Exercise prompt |
Provide an exact repetition of every entry, with no word altered.

[Stored data]

-- Opening Marker --

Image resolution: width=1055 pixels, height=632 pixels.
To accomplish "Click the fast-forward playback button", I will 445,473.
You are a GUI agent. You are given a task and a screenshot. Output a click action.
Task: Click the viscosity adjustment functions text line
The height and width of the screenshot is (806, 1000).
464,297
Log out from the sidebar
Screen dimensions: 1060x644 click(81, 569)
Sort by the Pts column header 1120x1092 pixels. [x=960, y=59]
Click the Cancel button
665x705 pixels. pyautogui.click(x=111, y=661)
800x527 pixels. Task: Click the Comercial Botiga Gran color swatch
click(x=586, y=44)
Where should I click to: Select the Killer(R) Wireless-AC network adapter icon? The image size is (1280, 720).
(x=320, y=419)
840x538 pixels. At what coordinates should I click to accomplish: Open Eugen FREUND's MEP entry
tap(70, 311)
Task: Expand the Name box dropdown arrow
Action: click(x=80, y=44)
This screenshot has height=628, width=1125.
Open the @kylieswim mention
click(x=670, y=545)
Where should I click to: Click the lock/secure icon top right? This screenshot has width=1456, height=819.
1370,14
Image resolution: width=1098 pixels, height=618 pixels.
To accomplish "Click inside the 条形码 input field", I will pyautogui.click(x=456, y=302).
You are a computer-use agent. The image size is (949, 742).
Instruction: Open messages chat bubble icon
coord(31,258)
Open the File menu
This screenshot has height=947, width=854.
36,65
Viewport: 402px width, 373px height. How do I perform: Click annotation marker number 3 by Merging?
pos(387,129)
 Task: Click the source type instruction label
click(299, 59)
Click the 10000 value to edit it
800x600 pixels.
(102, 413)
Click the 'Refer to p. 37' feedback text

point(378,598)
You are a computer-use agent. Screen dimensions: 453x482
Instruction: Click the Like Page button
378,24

-- Closing Marker --

Expected answer |
Image resolution: width=1055 pixels, height=632 pixels.
To accomplish "Click the fast-forward playback button", I will 445,473.
You are a GUI agent. You are given a task and a screenshot. Output a click action.
Task: Click the viscosity adjustment functions text line
The height and width of the screenshot is (806, 1000).
464,297
Log out from the sidebar
Screen dimensions: 1060x644 click(81, 569)
Sort by the Pts column header 1120x1092 pixels. [x=960, y=59]
Click the Cancel button
665x705 pixels. pyautogui.click(x=111, y=661)
800x527 pixels. Task: Click the Comercial Botiga Gran color swatch
click(x=586, y=44)
Where should I click to: Select the Killer(R) Wireless-AC network adapter icon? The image size is (1280, 720).
(x=320, y=419)
840x538 pixels. At what coordinates should I click to accomplish: Open Eugen FREUND's MEP entry
tap(70, 311)
Task: Expand the Name box dropdown arrow
Action: click(x=80, y=44)
This screenshot has height=628, width=1125.
Open the @kylieswim mention
click(x=670, y=545)
Where should I click to: Click the lock/secure icon top right? This screenshot has width=1456, height=819.
1370,14
Image resolution: width=1098 pixels, height=618 pixels.
To accomplish "Click inside the 条形码 input field", I will pyautogui.click(x=456, y=302).
You are a computer-use agent. The image size is (949, 742).
Instruction: Open messages chat bubble icon
coord(31,258)
Open the File menu
This screenshot has height=947, width=854.
36,65
Viewport: 402px width, 373px height. How do I perform: Click annotation marker number 3 by Merging?
pos(387,129)
 Task: Click the source type instruction label
click(299, 59)
Click the 10000 value to edit it
800x600 pixels.
(102, 413)
Click the 'Refer to p. 37' feedback text

point(378,598)
You are a computer-use agent. Screen dimensions: 453x482
Instruction: Click the Like Page button
378,24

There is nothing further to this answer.